╭─ MATERIAL FOR THIS EXERCISE
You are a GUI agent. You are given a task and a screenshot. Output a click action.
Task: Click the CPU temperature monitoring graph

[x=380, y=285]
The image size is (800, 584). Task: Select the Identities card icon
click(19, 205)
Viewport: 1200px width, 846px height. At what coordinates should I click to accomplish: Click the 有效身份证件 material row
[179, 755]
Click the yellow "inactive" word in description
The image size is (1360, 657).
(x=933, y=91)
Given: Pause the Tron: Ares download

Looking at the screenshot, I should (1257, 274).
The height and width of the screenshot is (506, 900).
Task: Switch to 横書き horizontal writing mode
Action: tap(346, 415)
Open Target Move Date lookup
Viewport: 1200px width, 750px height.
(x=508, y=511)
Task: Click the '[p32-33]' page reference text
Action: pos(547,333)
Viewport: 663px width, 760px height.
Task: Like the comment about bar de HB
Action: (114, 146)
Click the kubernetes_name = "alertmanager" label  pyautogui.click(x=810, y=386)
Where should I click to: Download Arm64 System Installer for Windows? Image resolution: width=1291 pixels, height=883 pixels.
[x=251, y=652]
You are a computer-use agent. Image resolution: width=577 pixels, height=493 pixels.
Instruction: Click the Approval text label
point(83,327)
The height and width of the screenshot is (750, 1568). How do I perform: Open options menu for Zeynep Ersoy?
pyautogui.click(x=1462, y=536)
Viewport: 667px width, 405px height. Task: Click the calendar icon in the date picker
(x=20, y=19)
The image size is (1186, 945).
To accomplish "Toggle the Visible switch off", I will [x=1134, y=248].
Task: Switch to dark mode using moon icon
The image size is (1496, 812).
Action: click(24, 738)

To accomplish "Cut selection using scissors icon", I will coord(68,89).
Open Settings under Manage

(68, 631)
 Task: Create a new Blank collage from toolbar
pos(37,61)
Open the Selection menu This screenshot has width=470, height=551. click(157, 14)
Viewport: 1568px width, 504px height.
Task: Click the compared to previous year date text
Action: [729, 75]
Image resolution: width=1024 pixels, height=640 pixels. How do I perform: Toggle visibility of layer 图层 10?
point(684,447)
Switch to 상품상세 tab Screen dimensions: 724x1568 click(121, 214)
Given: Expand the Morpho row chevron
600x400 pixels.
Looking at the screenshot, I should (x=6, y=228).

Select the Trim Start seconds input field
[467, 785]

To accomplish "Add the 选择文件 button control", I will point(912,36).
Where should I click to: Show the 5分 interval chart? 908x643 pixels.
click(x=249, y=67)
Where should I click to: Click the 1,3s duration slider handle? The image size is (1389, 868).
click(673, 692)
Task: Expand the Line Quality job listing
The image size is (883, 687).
╰─
* _EXERCISE INSTRUCTIONS_
Set out the records above as a Markdown table with two columns, Row and Line. Give each non-blank line its own row, numbered in order, and omit blank lines.

* _ANSWER TO THE EXERCISE_
| Row | Line |
|---|---|
| 1 | You are a GUI agent. You are given a task and a screenshot. Output a click action. |
| 2 | Task: Click the CPU temperature monitoring graph |
| 3 | [x=380, y=285] |
| 4 | The image size is (800, 584). Task: Select the Identities card icon |
| 5 | click(19, 205) |
| 6 | Viewport: 1200px width, 846px height. At what coordinates should I click to accomplish: Click the 有效身份证件 material row |
| 7 | [179, 755] |
| 8 | Click the yellow "inactive" word in description |
| 9 | The image size is (1360, 657). |
| 10 | (x=933, y=91) |
| 11 | Given: Pause the Tron: Ares download |
| 12 | Looking at the screenshot, I should (1257, 274). |
| 13 | The height and width of the screenshot is (506, 900). |
| 14 | Task: Switch to 横書き horizontal writing mode |
| 15 | Action: tap(346, 415) |
| 16 | Open Target Move Date lookup |
| 17 | Viewport: 1200px width, 750px height. |
| 18 | (x=508, y=511) |
| 19 | Task: Click the '[p32-33]' page reference text |
| 20 | Action: pos(547,333) |
| 21 | Viewport: 663px width, 760px height. |
| 22 | Task: Like the comment about bar de HB |
| 23 | Action: (114, 146) |
| 24 | Click the kubernetes_name = "alertmanager" label  pyautogui.click(x=810, y=386) |
| 25 | Where should I click to: Download Arm64 System Installer for Windows? Image resolution: width=1291 pixels, height=883 pixels. |
| 26 | [x=251, y=652] |
| 27 | You are a computer-use agent. Image resolution: width=577 pixels, height=493 pixels. |
| 28 | Instruction: Click the Approval text label |
| 29 | point(83,327) |
| 30 | The height and width of the screenshot is (750, 1568). How do I perform: Open options menu for Zeynep Ersoy? |
| 31 | pyautogui.click(x=1462, y=536) |
| 32 | Viewport: 667px width, 405px height. Task: Click the calendar icon in the date picker |
| 33 | (x=20, y=19) |
| 34 | The image size is (1186, 945). |
| 35 | To accomplish "Toggle the Visible switch off", I will [x=1134, y=248]. |
| 36 | Task: Switch to dark mode using moon icon |
| 37 | The image size is (1496, 812). |
| 38 | Action: click(24, 738) |
| 39 | To accomplish "Cut selection using scissors icon", I will coord(68,89). |
| 40 | Open Settings under Manage |
| 41 | (68, 631) |
| 42 |  Task: Create a new Blank collage from toolbar |
| 43 | pos(37,61) |
| 44 | Open the Selection menu This screenshot has width=470, height=551. click(157, 14) |
| 45 | Viewport: 1568px width, 504px height. |
| 46 | Task: Click the compared to previous year date text |
| 47 | Action: [729, 75] |
| 48 | Image resolution: width=1024 pixels, height=640 pixels. How do I perform: Toggle visibility of layer 图层 10? |
| 49 | point(684,447) |
| 50 | Switch to 상품상세 tab Screen dimensions: 724x1568 click(121, 214) |
| 51 | Given: Expand the Morpho row chevron |
| 52 | 600x400 pixels. |
| 53 | Looking at the screenshot, I should (x=6, y=228). |
| 54 | Select the Trim Start seconds input field |
| 55 | [467, 785] |
| 56 | To accomplish "Add the 选择文件 button control", I will point(912,36). |
| 57 | Where should I click to: Show the 5分 interval chart? 908x643 pixels. |
| 58 | click(x=249, y=67) |
| 59 | Where should I click to: Click the 1,3s duration slider handle? The image size is (1389, 868). |
| 60 | click(673, 692) |
| 61 | Task: Expand the Line Quality job listing |
| 62 | The image size is (883, 687). |